After his retirement from the British Museum in 1933, Binyon received an honorary DLitt from Oxford University, was named an honorary fellow of Trinity College, and continued to lecture on art and literature at many universities in the United States, Holland, China, Scandinavia, Japan, Rome, Berlin, Vienna, and Paris. He followed T.S. Eliot at Harvard as Norton Professor of Poetry at Harvard University in 1933, where he summarized his life’s study of Asian art in a series of lectures later published as The Spirit of Man in Asian Art (1935). He was also named a chevalier of the French Foreign Legion, a fellow of the Royal Society, and was appointed to the Byron Chair of Letters at Athens at the age of 70.
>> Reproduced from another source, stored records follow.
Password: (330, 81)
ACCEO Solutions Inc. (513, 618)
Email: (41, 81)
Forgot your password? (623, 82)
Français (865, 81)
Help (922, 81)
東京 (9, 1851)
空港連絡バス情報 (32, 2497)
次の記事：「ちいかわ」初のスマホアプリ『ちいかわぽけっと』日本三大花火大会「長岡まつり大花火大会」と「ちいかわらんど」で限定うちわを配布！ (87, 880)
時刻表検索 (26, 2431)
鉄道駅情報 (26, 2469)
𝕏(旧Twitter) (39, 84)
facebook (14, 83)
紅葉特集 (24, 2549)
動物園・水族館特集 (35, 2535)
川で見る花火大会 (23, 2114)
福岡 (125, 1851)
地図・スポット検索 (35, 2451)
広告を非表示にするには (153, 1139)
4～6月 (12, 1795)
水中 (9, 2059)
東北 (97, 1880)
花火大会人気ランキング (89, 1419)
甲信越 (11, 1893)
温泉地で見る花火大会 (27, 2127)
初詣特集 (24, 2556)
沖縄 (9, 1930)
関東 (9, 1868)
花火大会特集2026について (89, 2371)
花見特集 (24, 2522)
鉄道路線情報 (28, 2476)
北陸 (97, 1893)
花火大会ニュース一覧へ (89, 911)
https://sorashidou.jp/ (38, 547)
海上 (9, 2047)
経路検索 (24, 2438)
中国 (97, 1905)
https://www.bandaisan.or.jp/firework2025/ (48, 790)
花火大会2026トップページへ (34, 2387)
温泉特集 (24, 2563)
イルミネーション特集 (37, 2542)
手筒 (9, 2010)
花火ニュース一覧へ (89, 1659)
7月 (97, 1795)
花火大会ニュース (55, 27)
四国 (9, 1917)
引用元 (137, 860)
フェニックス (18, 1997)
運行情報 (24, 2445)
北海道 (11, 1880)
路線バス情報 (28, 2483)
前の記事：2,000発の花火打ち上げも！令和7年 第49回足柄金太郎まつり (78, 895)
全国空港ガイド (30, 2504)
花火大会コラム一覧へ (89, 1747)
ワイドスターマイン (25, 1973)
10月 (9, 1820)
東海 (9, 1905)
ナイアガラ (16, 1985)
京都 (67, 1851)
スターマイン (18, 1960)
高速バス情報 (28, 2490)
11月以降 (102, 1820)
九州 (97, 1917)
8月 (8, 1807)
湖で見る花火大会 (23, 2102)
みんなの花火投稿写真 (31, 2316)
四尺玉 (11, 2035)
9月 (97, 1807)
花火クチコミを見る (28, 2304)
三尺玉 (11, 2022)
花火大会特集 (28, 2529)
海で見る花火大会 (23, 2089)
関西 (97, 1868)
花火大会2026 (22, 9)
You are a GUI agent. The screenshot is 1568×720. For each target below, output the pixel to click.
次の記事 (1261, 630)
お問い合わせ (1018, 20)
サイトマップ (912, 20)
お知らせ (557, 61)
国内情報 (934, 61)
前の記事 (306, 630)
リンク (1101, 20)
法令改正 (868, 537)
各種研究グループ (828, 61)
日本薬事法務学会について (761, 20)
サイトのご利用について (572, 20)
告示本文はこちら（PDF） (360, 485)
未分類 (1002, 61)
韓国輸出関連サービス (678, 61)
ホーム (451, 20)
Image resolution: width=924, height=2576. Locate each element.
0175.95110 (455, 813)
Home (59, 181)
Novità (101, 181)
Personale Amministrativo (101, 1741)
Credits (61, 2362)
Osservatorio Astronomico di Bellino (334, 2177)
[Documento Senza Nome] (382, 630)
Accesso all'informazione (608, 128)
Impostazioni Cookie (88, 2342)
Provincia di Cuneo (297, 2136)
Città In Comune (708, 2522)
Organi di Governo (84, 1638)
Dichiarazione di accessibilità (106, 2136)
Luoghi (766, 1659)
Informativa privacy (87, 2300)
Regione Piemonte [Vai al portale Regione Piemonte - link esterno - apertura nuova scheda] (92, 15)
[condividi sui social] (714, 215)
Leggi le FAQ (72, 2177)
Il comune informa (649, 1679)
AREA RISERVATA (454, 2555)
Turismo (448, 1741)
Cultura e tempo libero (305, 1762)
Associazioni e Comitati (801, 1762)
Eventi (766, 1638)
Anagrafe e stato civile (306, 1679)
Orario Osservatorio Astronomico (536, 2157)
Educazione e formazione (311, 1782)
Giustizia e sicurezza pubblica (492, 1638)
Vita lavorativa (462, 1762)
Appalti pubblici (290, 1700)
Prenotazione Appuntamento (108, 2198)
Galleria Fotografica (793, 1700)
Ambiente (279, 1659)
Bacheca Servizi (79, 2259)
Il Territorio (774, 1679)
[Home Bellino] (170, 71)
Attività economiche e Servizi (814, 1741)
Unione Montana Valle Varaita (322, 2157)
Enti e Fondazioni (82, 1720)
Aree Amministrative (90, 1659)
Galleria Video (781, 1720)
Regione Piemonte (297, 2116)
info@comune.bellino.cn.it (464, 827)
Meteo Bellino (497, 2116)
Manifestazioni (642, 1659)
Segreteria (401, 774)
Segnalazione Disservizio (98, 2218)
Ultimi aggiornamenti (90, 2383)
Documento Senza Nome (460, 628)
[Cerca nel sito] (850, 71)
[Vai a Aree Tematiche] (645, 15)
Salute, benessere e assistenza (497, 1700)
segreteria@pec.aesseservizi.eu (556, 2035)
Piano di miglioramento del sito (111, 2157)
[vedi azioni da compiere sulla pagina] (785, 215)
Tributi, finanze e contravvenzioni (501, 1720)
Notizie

Some of Binyon’s greatest poetry was produced during the final decade of his life, “greater perhaps than that of any of his generation except [W.B.] Yeats,” according to John Hatcher. Among this exceptional later work are such volumes as The North Star and other Poems (1941), The Burning of the Leaves (1944), and the unfinished “The Madness of Merlin” (1947). During this time, Binyon was also at work on his much-admired and well-received terza rima translation of Dante’s Inferno (1933), Purgatorio (1938), and Paradiso (1943). Mere days after completing final revisions on his Paradiso translation, Laurence Binyon died of bronchopneumonia on March 10, 1943. Upon Binyon’s death, English author and literary critic Cyril Connolly honored the poet in New Statesman and Nation as someone who understood “how to be both warm and detached, in fact, a sage.”